SECTION 6. New Patents and Licenses. Grantor represents and warrants
that, from and after the Closing Date, (a) the Patents listed on Schedule A
include all of the domestic patents and patent applications now owned or held by
Grantor, (b) the Licenses listed on Schedule B include all of the patent license
agreements under which Grantor is the licensee or licensor and (c) no liens,
claims or security interests in such Patents and Licenses have been granted by
Grantor to any Person other than the Administrative Agent or the holders of
Permitted Existing Liens. If, prior to the termination of this Agreement,
Grantor shall (i) obtain rights to any new domestic patentable inventions, (ii)
become entitled to the benefit of any domestic patent, patent application,
license or any reissue, division, continuation, renewal, extension or
continuation-in-part of any Patent or any improvement on any Patent or License,
or (iii) enter into any new patent license agreement, the provisions of Section
4 above shall automatically apply thereto. Grantor shall give to the
Administrative Agent written notice of events described in clauses (i), (ii) and
(iii) of the preceding sentence promptly after the occurrence thereof, but in
any event not less frequently than on a quarterly basis. Grantor hereby
authorizes the Administrative Agent to modify this Agreement unilaterally (i) by
amending Schedule A to include any future patents and patent applications, and
by amending Schedule B to include any future domestic patent license agreements,
which are Patents or Licenses under Section 4 above or under this Section 6, and
(ii) by filing, in addition to and not in substitution for this Agreement, a
duplicate original of this Agreement containing on Schedule A or B thereto, as
the case may be, such future patents, patent applications and license
agreements.
SECTION 7. Royalties. Grantor hereby agrees that the use by the
Administrative Agent of the Patents and Licenses as authorized hereunder in
connection with the Administrative Agent's exercise of its rights and remedies
under Section 15 or pursuant to Section 17 of the Security Agreement shall be
coextensive with Grantor's rights thereunder and with respect thereto and
without any liability for royalties or other related charges from the
Administrative Agent or the other Holders of Secured Obligations to Grantor.
SECTION 8. Right to Inspect; Further Assignments and Security
Interests.

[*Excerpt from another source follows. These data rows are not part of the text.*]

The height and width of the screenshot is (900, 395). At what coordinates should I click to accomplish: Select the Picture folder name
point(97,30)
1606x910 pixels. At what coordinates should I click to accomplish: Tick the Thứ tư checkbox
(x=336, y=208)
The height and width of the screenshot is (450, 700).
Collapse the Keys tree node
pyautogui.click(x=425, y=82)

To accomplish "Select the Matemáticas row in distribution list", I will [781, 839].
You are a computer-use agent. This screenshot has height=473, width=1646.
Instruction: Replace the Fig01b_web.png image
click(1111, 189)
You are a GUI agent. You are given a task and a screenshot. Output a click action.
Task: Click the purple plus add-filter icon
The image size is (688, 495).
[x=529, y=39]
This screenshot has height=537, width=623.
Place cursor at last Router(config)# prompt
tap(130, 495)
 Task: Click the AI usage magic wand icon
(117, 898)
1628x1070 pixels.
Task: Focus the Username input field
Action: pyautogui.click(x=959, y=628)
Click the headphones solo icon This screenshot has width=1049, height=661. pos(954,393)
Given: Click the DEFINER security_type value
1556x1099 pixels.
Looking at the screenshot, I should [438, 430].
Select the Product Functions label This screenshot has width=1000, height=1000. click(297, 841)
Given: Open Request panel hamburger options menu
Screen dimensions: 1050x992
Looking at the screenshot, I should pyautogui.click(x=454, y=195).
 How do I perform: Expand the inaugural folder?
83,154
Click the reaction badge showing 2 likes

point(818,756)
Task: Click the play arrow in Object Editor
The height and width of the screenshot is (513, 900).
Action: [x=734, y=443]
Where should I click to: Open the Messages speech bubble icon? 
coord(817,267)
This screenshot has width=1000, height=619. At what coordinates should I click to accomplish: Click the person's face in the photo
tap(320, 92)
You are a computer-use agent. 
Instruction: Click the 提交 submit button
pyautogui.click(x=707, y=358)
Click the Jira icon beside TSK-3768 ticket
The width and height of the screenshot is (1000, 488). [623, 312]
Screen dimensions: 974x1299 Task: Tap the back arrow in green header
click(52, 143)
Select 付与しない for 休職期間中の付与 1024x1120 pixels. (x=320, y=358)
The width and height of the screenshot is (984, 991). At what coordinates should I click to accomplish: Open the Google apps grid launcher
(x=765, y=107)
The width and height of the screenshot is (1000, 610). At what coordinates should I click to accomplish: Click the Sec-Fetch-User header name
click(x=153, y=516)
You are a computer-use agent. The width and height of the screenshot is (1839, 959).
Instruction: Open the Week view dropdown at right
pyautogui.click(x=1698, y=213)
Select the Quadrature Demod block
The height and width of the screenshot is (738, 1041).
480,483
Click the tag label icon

The Administrative Agent may at all reasonable times (and at any time
when an Unmatured Default or Default exists) have access to, examine, audit,
make copies (at Grantor's expense) and extracts from and inspect Grantor's
premises and examine Grantor's books, records and operations relating to the
Patents and Licenses; provided, that in conducting such inspections and
examinations, the Administrative Agent shall use reasonable efforts not to
disturb unnecessarily the conduct of Grantor's ordinary business operations.
Grantor agrees not to sell or assign its respective interests in, or grant any
license under, the Patents or the Licenses without the prior and express written
consent of the Administrative Agent (which consent, prior to the occurrence and
continuance of a Default, shall not be unreasonably withheld).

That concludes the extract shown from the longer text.